• [QUOTED PASSAGE]
————

Forty four

Tuesday marked my 43rd birthday. The beginning of my 44th year of life. I have spent every one of those years, or as far back as I can remember, living with fear and regret. Fear of doing something wrong and regret for every mistake I've ever made. And I beat myself up at each step of that ugly cycle. A dear friend from college recently sent me a message to my Facebook inbox, reminding me of two boys I stupidly slept with in college (she'd recently seen both of them for the first time in years), and I was right back at it again. I've been happily married and off the destructive path I spent so much of my life on (looking for love with every hookup, allowing men who did not care for me to use my body for their entertainment, judging myself when they turned out to be unworthy) for years, but still I spent hours remembering how I behaved back then, how little I cared for myself, what a bad person that made me. And I'm here to tell you now: forty three years of hating myself is enough.

Enough.

ENOUGH!

No more.

I hereby pledge - to myself, first and foremost - to spend the next year focused on finding ways to love myself as I am AND make changes to live a healthier life both mentally, emotionally, and physically. I've tried so many times to "fix" my body with restrictive diets and punishing physical regimes, but there's nothing wrong with my body...if anything, it's miraculous in the way it has survived all of my crazy "lose weight now!" schemes, the looking for love in all the wrong places, and the complete lack of love or appreciation and still carried on. I need to celebrate my body, to cherish it, and to do everything in my power to take better care of it and build a healthy life that will support it instead of tearing it down.

Inspired by my blog friend, Lori (whose blog I cannot link to due to stupid trolls), I am going to post a picture here each day showing something I've done in the prior 24 hours in support of my pledge. And the biggest thing I've done today to help me stop beating my body up and start living a healthier life is writing this post, so here's my first picture:

Comments

neca said…
I have many issues similar to yours in terms of self loathing and viewing exercise & restrictive diets in a punishing way.

One thing that is helping me (and I know how nutso this sounds) is to engage in a positive dialog with my body - thank it for all it does, tell it that I'm doing yoga to strengthen it and help ensure it's continued health.

————

• [TASK 1] Render this sentence from the blog post in Spanish: "I need to celebrate my body, to cherish it, and to do everything in my power to take better care of it and build a healthy life that will support it instead of tearing it down."
• [TASK 2] Reproduce the stretch of the blog post that starts at the words "I hereby pledge" and stops after "tearing it down.".
The rows that come next are unrelated to the blog post.

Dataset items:
————

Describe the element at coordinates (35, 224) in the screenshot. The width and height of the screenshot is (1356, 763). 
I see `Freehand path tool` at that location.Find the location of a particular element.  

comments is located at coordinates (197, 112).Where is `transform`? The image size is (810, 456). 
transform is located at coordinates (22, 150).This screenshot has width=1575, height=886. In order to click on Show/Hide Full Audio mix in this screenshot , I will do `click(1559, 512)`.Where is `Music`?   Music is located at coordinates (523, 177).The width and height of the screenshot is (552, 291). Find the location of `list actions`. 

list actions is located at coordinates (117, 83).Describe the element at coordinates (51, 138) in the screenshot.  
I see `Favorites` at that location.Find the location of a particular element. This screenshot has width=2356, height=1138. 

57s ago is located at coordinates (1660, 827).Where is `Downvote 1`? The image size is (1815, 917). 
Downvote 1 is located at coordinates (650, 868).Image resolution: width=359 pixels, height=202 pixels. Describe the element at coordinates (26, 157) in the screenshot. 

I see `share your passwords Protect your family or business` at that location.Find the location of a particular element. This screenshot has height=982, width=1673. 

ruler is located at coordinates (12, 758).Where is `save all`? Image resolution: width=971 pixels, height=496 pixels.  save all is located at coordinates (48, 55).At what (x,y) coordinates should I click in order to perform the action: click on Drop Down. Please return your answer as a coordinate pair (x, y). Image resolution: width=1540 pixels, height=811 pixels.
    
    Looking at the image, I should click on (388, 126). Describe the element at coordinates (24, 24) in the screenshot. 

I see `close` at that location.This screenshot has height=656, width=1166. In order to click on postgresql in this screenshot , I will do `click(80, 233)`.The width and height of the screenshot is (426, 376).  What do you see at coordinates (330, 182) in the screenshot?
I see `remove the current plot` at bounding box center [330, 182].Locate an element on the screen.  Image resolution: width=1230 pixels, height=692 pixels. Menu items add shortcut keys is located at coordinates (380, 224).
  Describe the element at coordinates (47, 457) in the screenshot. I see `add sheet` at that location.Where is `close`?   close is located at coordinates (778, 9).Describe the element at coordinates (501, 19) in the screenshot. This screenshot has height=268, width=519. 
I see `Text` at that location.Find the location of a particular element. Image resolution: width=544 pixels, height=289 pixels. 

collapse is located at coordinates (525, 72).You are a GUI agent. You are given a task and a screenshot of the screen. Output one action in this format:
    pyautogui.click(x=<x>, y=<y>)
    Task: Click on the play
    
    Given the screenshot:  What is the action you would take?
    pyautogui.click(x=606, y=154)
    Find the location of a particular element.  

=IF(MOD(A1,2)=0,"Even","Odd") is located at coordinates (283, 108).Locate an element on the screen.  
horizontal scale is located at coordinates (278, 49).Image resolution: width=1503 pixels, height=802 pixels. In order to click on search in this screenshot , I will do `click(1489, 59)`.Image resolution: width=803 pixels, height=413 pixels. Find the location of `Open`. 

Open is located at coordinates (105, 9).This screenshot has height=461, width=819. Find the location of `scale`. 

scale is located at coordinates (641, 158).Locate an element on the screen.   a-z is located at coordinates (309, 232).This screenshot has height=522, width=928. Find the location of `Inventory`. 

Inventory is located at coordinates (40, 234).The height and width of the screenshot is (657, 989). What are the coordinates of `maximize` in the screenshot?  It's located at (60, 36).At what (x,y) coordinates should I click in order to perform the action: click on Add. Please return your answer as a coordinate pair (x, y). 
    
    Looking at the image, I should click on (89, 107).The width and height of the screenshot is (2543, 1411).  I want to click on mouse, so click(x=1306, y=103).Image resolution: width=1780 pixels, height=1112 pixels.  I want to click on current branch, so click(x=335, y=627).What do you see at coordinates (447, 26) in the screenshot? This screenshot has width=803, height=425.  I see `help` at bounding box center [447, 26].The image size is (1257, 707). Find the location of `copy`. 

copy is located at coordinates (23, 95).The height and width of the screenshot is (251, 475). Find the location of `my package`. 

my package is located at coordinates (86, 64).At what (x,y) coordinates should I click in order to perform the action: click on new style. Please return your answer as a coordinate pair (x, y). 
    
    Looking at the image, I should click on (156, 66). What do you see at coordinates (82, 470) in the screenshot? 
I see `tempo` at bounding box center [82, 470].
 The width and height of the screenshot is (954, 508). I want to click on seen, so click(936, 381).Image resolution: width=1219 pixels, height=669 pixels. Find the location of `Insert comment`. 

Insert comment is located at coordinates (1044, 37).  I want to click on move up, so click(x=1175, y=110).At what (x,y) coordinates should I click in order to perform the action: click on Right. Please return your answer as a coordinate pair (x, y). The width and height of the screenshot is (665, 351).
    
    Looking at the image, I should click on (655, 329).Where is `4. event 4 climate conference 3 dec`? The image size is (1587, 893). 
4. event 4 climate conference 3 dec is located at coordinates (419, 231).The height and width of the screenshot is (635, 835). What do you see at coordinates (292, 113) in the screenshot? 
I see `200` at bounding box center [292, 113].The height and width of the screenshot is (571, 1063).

————

• [EXERCISE OUTPUT 1] Necesito celebrar mi cuerpo, valorarlo y hacer todo lo que esté en mi poder para cuidarlo mejor y construir una vida sana que lo sostenga en lugar de destruirlo.

• [EXERCISE OUTPUT 2]
I hereby pledge - to myself, first and foremost - to spend the next year focused on finding ways to love myself as I am AND make changes to live a healthier life both mentally, emotionally, and physically. I've tried so many times to "fix" my body with restrictive diets and punishing physical regimes, but there's nothing wrong with my body...if anything, it's miraculous in the way it has survived all of my crazy "lose weight now!" schemes, the looking for love in all the wrong places, and the complete lack of love or appreciation and still carried on. I need to celebrate my body, to cherish it, and to do everything in my power to take better care of it and build a healthy life that will support it instead of tearing it down.